START Information provided
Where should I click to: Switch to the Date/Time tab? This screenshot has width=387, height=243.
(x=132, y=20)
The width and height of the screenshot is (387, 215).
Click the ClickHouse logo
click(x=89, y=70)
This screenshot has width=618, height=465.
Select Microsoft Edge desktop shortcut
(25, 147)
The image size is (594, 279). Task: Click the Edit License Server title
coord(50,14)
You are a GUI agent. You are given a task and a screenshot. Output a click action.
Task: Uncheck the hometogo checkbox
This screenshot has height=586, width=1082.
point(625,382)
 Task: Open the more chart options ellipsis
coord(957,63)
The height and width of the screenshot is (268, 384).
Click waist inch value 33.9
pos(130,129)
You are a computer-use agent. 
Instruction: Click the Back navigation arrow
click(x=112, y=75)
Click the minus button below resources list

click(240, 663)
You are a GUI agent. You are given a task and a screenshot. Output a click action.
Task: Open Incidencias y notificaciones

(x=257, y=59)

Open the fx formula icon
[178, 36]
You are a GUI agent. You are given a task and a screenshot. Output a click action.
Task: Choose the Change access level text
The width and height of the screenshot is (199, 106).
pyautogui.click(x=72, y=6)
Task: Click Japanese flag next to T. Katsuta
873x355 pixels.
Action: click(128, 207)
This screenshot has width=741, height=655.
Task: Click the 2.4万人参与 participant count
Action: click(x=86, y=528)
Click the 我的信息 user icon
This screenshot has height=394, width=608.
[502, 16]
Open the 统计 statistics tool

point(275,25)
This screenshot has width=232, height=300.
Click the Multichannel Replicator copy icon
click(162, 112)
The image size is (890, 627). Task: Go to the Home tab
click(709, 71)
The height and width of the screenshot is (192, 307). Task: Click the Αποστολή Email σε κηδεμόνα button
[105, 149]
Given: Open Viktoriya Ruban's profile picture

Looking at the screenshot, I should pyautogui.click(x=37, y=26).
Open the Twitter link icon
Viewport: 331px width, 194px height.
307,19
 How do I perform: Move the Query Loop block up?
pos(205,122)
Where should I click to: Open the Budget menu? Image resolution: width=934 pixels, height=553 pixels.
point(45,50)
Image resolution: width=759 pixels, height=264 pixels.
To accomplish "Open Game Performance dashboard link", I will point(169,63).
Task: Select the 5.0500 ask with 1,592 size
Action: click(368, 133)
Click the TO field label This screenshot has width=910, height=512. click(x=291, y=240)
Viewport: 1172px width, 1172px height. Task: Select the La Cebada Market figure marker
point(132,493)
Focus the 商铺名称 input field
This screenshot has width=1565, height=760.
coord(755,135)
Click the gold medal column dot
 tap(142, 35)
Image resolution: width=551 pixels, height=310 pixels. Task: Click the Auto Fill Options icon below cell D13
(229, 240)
END Information provided
▸ **Activity**
Reproduce all the records, exactly and in full.

▸ **Exercise output**
Where should I click to: Switch to the Date/Time tab? This screenshot has width=387, height=243.
(x=132, y=20)
The width and height of the screenshot is (387, 215).
Click the ClickHouse logo
click(x=89, y=70)
This screenshot has width=618, height=465.
Select Microsoft Edge desktop shortcut
(25, 147)
The image size is (594, 279). Task: Click the Edit License Server title
coord(50,14)
You are a GUI agent. You are given a task and a screenshot. Output a click action.
Task: Uncheck the hometogo checkbox
This screenshot has height=586, width=1082.
point(625,382)
 Task: Open the more chart options ellipsis
coord(957,63)
The height and width of the screenshot is (268, 384).
Click waist inch value 33.9
pos(130,129)
You are a computer-use agent. 
Instruction: Click the Back navigation arrow
click(x=112, y=75)
Click the minus button below resources list

click(240, 663)
You are a GUI agent. You are given a task and a screenshot. Output a click action.
Task: Open Incidencias y notificaciones

(x=257, y=59)

Open the fx formula icon
[178, 36]
You are a GUI agent. You are given a task and a screenshot. Output a click action.
Task: Choose the Change access level text
The width and height of the screenshot is (199, 106).
pyautogui.click(x=72, y=6)
Task: Click Japanese flag next to T. Katsuta
873x355 pixels.
Action: click(128, 207)
This screenshot has width=741, height=655.
Task: Click the 2.4万人参与 participant count
Action: click(x=86, y=528)
Click the 我的信息 user icon
This screenshot has height=394, width=608.
[502, 16]
Open the 统计 statistics tool

point(275,25)
This screenshot has width=232, height=300.
Click the Multichannel Replicator copy icon
click(162, 112)
The image size is (890, 627). Task: Go to the Home tab
click(709, 71)
The height and width of the screenshot is (192, 307). Task: Click the Αποστολή Email σε κηδεμόνα button
[105, 149]
Given: Open Viktoriya Ruban's profile picture

Looking at the screenshot, I should pyautogui.click(x=37, y=26).
Open the Twitter link icon
Viewport: 331px width, 194px height.
307,19
 How do I perform: Move the Query Loop block up?
pos(205,122)
Where should I click to: Open the Budget menu? Image resolution: width=934 pixels, height=553 pixels.
point(45,50)
Image resolution: width=759 pixels, height=264 pixels.
To accomplish "Open Game Performance dashboard link", I will point(169,63).
Task: Select the 5.0500 ask with 1,592 size
Action: click(368, 133)
Click the TO field label This screenshot has width=910, height=512. click(x=291, y=240)
Viewport: 1172px width, 1172px height. Task: Select the La Cebada Market figure marker
point(132,493)
Focus the 商铺名称 input field
This screenshot has width=1565, height=760.
coord(755,135)
Click the gold medal column dot
 tap(142, 35)
Image resolution: width=551 pixels, height=310 pixels. Task: Click the Auto Fill Options icon below cell D13
(229, 240)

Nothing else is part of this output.